◆ **Problem to work on**: Transcribe precisely, and only, the lines beginning at the line containing "This screenshot has height=482, width=750." and ending at the final line of the material below.

◆ **Input for this task**:
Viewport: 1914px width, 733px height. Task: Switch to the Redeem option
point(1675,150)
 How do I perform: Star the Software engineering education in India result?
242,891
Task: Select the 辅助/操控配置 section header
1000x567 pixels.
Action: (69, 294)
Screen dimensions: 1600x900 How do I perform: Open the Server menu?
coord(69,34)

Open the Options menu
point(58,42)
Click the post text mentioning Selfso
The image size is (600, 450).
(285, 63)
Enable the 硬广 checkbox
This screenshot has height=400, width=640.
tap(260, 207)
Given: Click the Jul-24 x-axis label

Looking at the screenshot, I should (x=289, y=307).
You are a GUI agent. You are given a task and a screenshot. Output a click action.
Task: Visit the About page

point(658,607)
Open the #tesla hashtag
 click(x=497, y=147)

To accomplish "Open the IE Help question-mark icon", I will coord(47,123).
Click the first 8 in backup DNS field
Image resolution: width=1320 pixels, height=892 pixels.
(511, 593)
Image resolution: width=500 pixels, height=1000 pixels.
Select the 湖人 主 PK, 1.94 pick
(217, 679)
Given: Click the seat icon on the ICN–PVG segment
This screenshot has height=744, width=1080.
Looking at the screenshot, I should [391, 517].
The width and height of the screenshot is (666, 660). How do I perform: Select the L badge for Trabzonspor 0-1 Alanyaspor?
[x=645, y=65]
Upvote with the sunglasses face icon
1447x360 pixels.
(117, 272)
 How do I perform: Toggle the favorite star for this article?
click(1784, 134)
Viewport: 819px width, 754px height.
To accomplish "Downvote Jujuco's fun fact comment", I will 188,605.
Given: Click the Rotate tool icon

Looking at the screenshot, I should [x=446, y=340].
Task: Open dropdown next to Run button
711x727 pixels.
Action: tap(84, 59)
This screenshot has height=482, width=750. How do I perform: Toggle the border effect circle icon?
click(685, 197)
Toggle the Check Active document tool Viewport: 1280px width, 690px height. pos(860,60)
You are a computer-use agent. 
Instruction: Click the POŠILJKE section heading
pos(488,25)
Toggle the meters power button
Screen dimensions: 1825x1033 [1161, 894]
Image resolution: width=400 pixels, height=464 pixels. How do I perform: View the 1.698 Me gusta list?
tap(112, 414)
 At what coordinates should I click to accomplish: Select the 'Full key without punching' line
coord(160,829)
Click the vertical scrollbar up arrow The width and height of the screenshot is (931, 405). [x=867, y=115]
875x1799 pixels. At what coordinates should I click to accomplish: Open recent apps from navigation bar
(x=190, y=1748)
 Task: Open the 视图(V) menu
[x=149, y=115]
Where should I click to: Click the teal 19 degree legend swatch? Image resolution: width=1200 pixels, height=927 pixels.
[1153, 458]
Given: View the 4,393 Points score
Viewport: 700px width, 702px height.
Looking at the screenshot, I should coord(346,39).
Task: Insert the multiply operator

◆ **Your solution**:
This screenshot has height=482, width=750. How do I perform: Toggle the border effect circle icon?
click(685, 197)
Toggle the Check Active document tool Viewport: 1280px width, 690px height. pos(860,60)
You are a computer-use agent. 
Instruction: Click the POŠILJKE section heading
pos(488,25)
Toggle the meters power button
Screen dimensions: 1825x1033 [1161, 894]
Image resolution: width=400 pixels, height=464 pixels. How do I perform: View the 1.698 Me gusta list?
tap(112, 414)
 At what coordinates should I click to accomplish: Select the 'Full key without punching' line
coord(160,829)
Click the vertical scrollbar up arrow The width and height of the screenshot is (931, 405). [x=867, y=115]
875x1799 pixels. At what coordinates should I click to accomplish: Open recent apps from navigation bar
(x=190, y=1748)
 Task: Open the 视图(V) menu
[x=149, y=115]
Where should I click to: Click the teal 19 degree legend swatch? Image resolution: width=1200 pixels, height=927 pixels.
[1153, 458]
Given: View the 4,393 Points score
Viewport: 700px width, 702px height.
Looking at the screenshot, I should coord(346,39).
Task: Insert the multiply operator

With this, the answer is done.